# PASSAGE SHOWN:

☆ ☆ ☆ ☆ ☆

June 3, 2016 9:02 AM EDT

 

 

June 3, 2016

 

VIA EDGAR FILING

 

Division of Corporation Finance
U.S. Securities and Exchange Commission
100 F Street, N.E.
Washington, D.C.  20549

 

Attention:

Mara L. Ransom

 

Assistant Director

 

Re:          Request for Withdrawal of Staples, Inc.
Registration Statement on Form S-4
File No. 333-202909

 

Dear Ms. Ransom:

 

Pursuant to Rule 477 promulgated under the Securities Act of 1933, as amended (the “Securities Act”), Staples, Inc., a Delaware corporation (the “Company”), hereby respectfully requests that the Securities and Exchange Commission (the “Commission”) consent to the withdrawal, effective as of the date hereof or at the earliest practicable date hereafter, of the Company’s Registration Statement on Form S-4 (File No. 333-202909), together with all exhibits thereto, initially filed on March 20, 2015, as amended on April 27, 2015 and May 12, 2015 (the “Registration Statement”), on the grounds that such withdrawal is consistent with the public interest and the protection of investors as contemplated by paragraph (a) of Rule 477 under the Securities Act.

☆ ☆ ☆ ☆ ☆

# INFORMATION SHOWN:
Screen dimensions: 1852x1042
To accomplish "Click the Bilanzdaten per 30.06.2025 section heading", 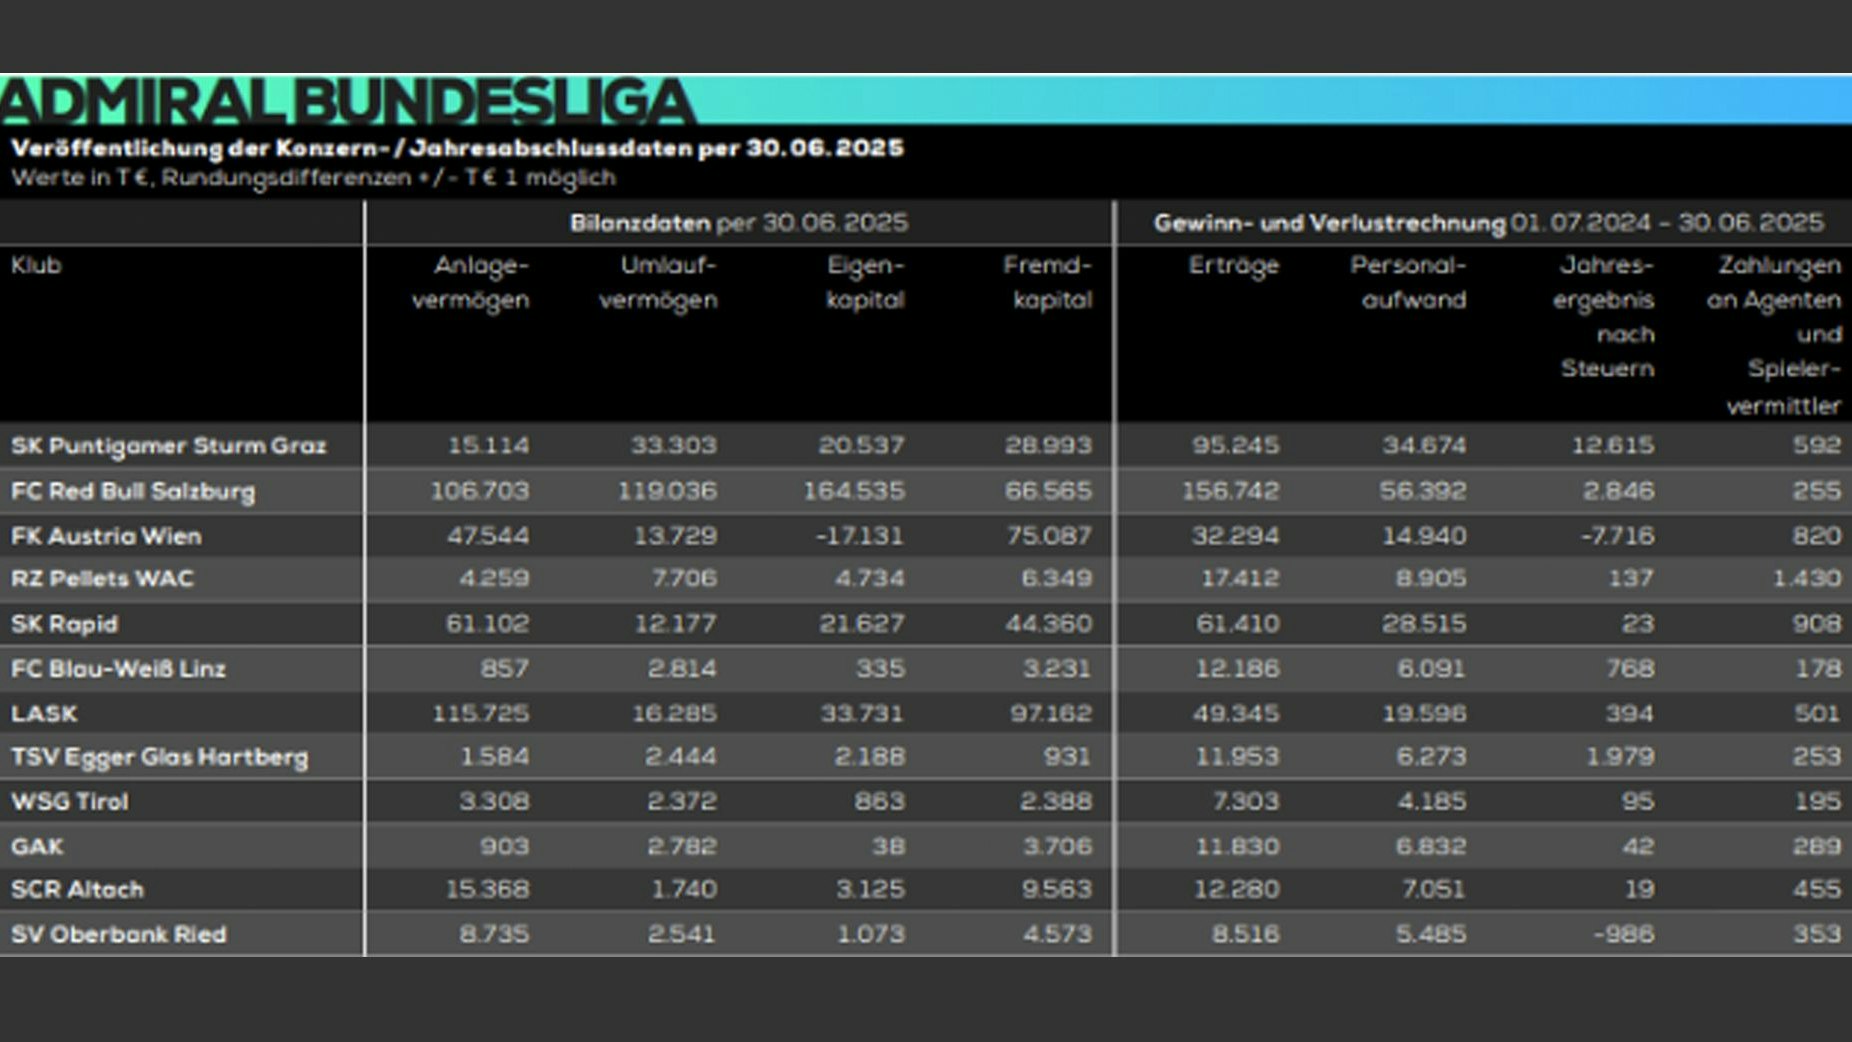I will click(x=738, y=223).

☆ ☆ ☆ ☆ ☆

# TO DO:
1. According to the withdrawal letter, on what date was the Form S-4 registration statement first filed?
2. Can you restate the stretch of the withdrawal letter from "Re:          Request for" through "the Securities Act.", renaming "Registration Statement" as "Registration Filing"?

# SOLVED PROBLEMS:
1. March 20, 2015.

2.
Re:          Request for Withdrawal of Staples, Inc.
Registration Filing on Form S-4
File No. 333-202909

 

Dear Ms. Ransom:

 

Pursuant to Rule 477 promulgated under the Securities Act of 1933, as amended (the “Securities Act”), Staples, Inc., a Delaware corporation (the “Company”), hereby respectfully requests that the Securities and Exchange Commission (the “Commission”) consent to the withdrawal, effective as of the date hereof or at the earliest practicable date hereafter, of the Company’s Registration Filing on Form S-4 (File No. 333-202909), together with all exhibits thereto, initially filed on March 20, 2015, as amended on April 27, 2015 and May 12, 2015 (the “Registration Filing”), on the grounds that such withdrawal is consistent with the public interest and the protection of investors as contemplated by paragraph (a) of Rule 477 under the Securities Act.